■ **Extrait fourni**:
L'intéressé n'a pas répondu. Il envisage en revanche de publier un essai sur « l'affaire » et sur ce qui, pour lui, en occupe le fond : la menace qui pèse aujourd'hui sur des classiques tombés de leur piédestal, et soumis à toutes les invectives. « Les [ex] textes canoniques ne sont plus appréhendés avec une sympathie universelle et a priori, estime-t-il dans sa contribution à Transitions. [Ils sont] envisagés au contraire de plus en plus souvent avec un soupçon systématique et sommés de défiler comme autant d'accusés potentiels dans un procès [imaginaire, puisque les accusés sont morts] de racisme, d'homophobie, d'antisémitisme, de misogynie, de complicité colonialiste, etc. Loin d'être envisagés a priori comme des objets d'admiration et comme des sources de plaisir [intelligent et raffiné, cela va sans dire], ils sont soupçonnés d'avoir participé, sur une longue durée historique, au règne d'un mâle blanc et hétérosexuel dominateur et oppressif. »

■ **Entrées**:
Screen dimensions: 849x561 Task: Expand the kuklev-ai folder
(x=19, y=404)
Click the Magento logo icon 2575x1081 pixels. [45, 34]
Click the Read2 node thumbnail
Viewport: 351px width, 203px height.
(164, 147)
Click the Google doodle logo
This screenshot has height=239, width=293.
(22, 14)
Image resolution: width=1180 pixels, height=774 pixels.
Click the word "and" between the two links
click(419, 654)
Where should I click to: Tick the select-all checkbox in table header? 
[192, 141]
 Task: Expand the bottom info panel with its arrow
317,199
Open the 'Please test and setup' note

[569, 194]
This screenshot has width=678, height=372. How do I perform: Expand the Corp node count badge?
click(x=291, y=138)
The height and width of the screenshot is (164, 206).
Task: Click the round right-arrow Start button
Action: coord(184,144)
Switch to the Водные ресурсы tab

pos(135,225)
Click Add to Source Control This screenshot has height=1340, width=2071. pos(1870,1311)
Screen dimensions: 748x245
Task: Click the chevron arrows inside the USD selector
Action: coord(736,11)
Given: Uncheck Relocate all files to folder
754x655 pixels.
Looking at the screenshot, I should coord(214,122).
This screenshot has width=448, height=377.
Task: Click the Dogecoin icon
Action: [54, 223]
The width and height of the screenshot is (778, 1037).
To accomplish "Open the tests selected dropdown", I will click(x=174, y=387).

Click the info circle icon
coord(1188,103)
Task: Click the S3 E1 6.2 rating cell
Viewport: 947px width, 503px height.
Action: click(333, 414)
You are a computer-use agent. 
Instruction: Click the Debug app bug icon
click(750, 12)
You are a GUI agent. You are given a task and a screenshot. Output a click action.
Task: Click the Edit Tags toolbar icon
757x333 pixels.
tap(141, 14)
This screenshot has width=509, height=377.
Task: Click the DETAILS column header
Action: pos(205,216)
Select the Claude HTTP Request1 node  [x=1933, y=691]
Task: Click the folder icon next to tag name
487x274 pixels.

■ **Le problème**:
Pourriez-vous écrire la suite de l'extrait sur les classiques désormais tenus en suspicion, en partant de sa dernière phrase ? Les entrées proviennent d'une autre source que l'extrait.

■ **La réponse**:
Et de citer notamment la récente polémique autour de la représentation, à la Sorbonne, des Suppliantes d'Eschyle. Ou la dénonciation d'une incitation au viol dans un sonnet de Ronsard, le sonnet XX des Amours, où le poète rêve de pouvoir, comme Zeus, se transformer en pluie d'or pour féconder sa bien-aimée endormie : « Je voudrais bien richement jaunissant/En pluie d'or goutte à goutte descendre/Dans le giron de ma belle Cassandre/Lorsqu'en ses yeux le somme va glissant. » Le poème, lui aussi proposé à l'agrégation il y a quelques années, avait fait alors l'objet d'un long billet de blog publié par Anne Grand d'Esnon, normalienne et agrégée, aujourd'hui doctorante, qui a cosigné la lettre ouverte sur Chénier. « Ronsard voudrait coucher avec Cassandre, y compris grâce à l'usage de la force, contrainte, menace ou surprise, écrivait-elle. Bien sûr, on dit d'abord l'intensité du désir par le souhait de métamorphose – c'est tout l'enjeu du poème –, mais le but de la métamorphose, dans les deux premiers quatrains, est bien d'obtenir une relation sexuelle par le viol. »

« Trigger warning »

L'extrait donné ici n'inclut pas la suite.